The Struggle over Iraqi Oil: Eyes Eternally on the Prize
By Michael Schwartz
The struggle over Iraqi oil has been going on for a long, long time. One could date it back to 1980 when President Jimmy Carter — before his Habitat for Humanity days — declared that Persian Gulf oil was “vital” to American national interests. So vital was it, he announced, that the U.S. would use “any means necessary, including military force” to sustain access to it. Soon afterwards, he announced the creation of a Rapid Deployment Joint Task Force, a new military command structure that would eventually develop into United States Central Command (Centcom) and give future presidents the ability to intervene relatively quickly and massively in the region.

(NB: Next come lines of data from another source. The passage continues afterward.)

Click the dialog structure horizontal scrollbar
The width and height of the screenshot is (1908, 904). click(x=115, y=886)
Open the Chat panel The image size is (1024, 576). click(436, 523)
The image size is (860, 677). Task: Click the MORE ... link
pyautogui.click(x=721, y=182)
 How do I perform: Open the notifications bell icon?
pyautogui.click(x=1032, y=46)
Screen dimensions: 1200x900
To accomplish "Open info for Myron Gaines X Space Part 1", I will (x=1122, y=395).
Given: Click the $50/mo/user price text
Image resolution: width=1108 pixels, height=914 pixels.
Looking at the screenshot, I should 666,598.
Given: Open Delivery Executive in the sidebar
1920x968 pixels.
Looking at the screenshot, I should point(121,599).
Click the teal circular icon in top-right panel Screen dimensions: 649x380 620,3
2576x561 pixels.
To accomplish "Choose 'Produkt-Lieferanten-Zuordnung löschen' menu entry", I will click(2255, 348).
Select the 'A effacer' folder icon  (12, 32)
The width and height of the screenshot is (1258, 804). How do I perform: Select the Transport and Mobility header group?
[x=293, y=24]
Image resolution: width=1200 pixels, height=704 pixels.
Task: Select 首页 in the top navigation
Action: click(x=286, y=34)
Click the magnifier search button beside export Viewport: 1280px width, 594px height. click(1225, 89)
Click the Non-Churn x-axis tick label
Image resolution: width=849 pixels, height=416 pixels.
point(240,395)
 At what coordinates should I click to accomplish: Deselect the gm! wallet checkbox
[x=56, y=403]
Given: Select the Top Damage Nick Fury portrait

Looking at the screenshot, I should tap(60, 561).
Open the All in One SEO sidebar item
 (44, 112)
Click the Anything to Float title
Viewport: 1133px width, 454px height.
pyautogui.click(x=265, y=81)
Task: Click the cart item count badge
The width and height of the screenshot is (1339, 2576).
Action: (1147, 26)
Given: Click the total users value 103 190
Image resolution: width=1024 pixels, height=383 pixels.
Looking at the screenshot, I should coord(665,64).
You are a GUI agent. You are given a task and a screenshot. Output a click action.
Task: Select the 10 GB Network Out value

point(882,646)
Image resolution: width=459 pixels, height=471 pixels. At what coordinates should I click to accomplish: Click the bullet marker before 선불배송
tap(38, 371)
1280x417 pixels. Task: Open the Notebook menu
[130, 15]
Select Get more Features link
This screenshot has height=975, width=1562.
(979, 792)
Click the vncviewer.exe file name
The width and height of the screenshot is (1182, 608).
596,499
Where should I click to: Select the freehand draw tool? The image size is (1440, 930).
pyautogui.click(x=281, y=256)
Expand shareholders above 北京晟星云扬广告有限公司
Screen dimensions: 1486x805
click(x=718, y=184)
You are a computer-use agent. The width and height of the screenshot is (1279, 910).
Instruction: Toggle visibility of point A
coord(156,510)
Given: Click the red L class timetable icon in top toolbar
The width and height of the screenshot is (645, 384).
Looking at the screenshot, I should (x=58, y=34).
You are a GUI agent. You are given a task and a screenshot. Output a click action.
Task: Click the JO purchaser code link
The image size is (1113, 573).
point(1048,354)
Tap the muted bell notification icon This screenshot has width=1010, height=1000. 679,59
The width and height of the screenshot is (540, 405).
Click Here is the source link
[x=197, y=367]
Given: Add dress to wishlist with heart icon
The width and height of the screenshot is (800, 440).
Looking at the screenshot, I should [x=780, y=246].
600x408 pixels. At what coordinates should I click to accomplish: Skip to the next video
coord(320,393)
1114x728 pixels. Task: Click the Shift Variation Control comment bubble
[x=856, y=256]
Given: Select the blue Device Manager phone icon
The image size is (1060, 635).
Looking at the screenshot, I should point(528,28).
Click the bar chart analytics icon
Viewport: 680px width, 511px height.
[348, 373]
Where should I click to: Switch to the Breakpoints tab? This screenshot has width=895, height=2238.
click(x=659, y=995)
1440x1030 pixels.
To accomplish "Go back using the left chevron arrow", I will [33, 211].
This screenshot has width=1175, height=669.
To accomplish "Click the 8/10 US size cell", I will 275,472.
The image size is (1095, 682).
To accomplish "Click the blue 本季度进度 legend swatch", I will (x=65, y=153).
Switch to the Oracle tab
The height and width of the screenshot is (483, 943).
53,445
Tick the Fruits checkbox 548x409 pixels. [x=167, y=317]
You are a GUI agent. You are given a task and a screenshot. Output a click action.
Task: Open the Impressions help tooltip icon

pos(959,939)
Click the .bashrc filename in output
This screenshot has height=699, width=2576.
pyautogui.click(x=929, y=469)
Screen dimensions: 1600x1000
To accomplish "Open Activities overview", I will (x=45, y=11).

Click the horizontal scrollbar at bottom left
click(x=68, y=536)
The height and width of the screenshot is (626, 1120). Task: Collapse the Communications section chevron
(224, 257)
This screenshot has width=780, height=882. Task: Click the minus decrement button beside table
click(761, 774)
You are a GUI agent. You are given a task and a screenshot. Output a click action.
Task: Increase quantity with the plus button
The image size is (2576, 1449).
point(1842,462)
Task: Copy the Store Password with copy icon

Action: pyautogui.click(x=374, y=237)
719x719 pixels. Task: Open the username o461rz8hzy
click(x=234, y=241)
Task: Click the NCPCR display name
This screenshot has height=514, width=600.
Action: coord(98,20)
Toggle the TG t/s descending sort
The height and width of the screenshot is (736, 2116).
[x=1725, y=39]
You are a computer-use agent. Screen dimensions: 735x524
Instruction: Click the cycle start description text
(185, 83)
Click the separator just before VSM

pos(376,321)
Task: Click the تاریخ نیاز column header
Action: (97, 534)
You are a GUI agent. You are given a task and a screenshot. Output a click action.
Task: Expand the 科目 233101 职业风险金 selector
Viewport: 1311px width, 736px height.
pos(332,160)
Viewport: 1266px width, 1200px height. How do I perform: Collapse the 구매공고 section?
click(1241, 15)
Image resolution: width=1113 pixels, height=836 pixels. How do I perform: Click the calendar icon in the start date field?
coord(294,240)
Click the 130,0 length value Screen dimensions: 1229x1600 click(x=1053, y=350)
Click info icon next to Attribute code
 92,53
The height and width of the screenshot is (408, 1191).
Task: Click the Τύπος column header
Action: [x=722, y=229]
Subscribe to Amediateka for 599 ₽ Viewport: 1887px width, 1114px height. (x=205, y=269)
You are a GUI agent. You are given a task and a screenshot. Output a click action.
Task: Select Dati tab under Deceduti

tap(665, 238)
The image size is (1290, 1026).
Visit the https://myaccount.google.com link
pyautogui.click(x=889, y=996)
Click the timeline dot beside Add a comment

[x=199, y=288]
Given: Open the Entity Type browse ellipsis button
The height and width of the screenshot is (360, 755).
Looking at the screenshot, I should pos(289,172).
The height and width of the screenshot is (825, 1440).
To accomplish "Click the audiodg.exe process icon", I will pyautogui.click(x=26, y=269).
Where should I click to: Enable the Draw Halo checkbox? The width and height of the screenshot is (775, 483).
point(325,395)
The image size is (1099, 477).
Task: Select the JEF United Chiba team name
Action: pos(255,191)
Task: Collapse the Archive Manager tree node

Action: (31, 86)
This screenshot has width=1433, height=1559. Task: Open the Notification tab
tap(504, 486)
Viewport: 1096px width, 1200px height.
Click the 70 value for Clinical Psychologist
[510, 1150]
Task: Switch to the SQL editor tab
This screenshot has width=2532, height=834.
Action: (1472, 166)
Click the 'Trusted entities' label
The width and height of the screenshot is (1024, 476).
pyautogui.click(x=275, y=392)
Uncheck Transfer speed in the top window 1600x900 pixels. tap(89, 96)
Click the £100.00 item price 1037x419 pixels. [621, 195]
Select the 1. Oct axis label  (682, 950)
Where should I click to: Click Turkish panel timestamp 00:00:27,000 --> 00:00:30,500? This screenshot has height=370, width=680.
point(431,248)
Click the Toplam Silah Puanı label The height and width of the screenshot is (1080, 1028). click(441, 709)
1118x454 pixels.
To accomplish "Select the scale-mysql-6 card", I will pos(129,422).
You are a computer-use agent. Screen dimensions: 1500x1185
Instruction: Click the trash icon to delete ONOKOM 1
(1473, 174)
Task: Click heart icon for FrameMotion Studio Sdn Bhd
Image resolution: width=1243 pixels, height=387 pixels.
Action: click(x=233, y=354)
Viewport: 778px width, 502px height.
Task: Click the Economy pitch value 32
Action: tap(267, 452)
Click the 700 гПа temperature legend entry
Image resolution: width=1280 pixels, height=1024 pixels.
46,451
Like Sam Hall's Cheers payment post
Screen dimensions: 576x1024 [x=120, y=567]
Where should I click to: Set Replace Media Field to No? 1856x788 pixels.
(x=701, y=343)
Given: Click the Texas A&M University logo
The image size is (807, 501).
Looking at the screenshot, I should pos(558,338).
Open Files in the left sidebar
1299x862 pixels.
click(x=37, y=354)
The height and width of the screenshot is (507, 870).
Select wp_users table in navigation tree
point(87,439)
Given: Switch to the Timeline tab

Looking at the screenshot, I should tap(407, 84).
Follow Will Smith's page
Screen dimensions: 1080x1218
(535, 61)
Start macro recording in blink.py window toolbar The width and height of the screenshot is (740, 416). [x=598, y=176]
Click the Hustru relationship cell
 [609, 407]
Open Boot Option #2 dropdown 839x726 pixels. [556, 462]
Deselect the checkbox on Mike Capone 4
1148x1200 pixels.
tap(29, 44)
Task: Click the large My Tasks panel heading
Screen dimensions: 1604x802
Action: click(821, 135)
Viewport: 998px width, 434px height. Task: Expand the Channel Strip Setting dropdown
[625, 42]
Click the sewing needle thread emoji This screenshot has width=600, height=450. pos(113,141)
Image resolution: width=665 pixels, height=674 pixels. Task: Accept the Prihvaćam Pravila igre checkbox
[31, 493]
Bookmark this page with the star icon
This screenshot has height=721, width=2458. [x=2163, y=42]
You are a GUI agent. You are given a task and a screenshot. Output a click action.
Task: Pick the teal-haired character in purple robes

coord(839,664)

Or we could date it all the way back to World War II, when British officials declared Middle Eastern oil “a vital prize for any power interested in world influence or domination,” and U.S. officials seconded the thought, calling it “a stupendous source of strategic power and one of the greatest material prizes in world history.”
The date when the struggle for Iraqi oil began is less critical than our ability to trace the ever growing willingness to use “any means necessary” to control such a “vital prize” into the present. We know, for example, that, before and after he ascended to the Vice-Presidency, Dick Cheney has had his eye squarely on the prize. In 1999, for example, he told the Institute of Petroleum Engineers that, when it came to satisfying the exploding demand for oil, “the Middle East, with two thirds of the world’s oil and the lowest cost, is still where the prize ultimately lies.” The mysterious Energy Task Force he headed on taking office in 2001 eschewed conservation or developing alternative sources as the main response to any impending energy crisis, preferring instead to make the Middle East “a primary focus of U.S. international energy policy.” As part of this focus, the Task Force recommended that the administration put its energy, so to speak, into convincing Middle Eastern countries “to open up areas of their energy sectors to foreign investment” — in other words, into a policy of reversing 25 years of state control over the petroleum industry in the region.
The Energy Task Force set about planning how to accomplish this historic reversal. We know, for instance, that it scrutinized a detailed map of Iraq’s oil fields, together with the (non-American) oil companies scheduled to develop them (once the UN sanctions still in place on Saddam Hussein’s regime were lifted). It then worked jointly with the administration’s national security team to find a compatible combination of military and economic policies that might inject American power into this equation. According to Jane Mayer of The New Yorker, the National Security Council directed its staff “to cooperate fully with the Energy Task Force as it considered the ‘melding’ of two seemingly unrelated areas of policy: ‘the review of operational policies towards rogue states,’ such as Iraq, and ‘actions regarding the capture of new and existing oil and gas fields.'”
While we cannot be sure that this planning itself was instrumental in setting the U.S. on a course toward invading Iraq, we can be sure that plenty of energy was being expended in Washington, planning for the disposition of Iraq’s massive oil reserves once that invasion was successfully executed. In 2002, just a year after Cheney’s Task Force completed its work, and before the U.S. had officially decided to invade Iraq, the State Department “established a working group on oil and energy,” as part of its “Future of Iraq” project. It brought together influential Iraqi exiles, U.S. government officials, and international consultants. Later, several Iraqi members of the group became part of the Iraqi government. The result of the project’s work was a “draft framework for Iraq’s oil policy” that would form the foundation for the energy policy now being considered by the Iraqi Parliament.
The Prize
The specific prize in Iraq is certainly worthy of almost any kind of preoccupation. Indeed, Iraq could someday become the most important source of petrochemical energy on the planet.
According to the U.S. Energy Information Administration, Iraq possesses 115 billion barrels of proven oil reserves, third largest in the world (after Saudi Arabia and Iran). About two-thirds of its known oil reserves are located in Shia southern Iraq, and the final third in Kurdish northern Iraq. However, in energy terms, only about 10% of the country has actually been explored and there is good reason to believe that modern methods — which have not been applied since the beginning of the Iraq-Iran War in 1980 — might well uncover magnitudes more oil. Estimates of the possible new finds offered by officials of various interested governments range from 45 billion to 214 billion additional barrels, depending on the source; but some non-governmental experts see the final treasure exceeding 400 billion barrels. If the latter figure is correct, then Iraq would likely become the world’s largest source of oil.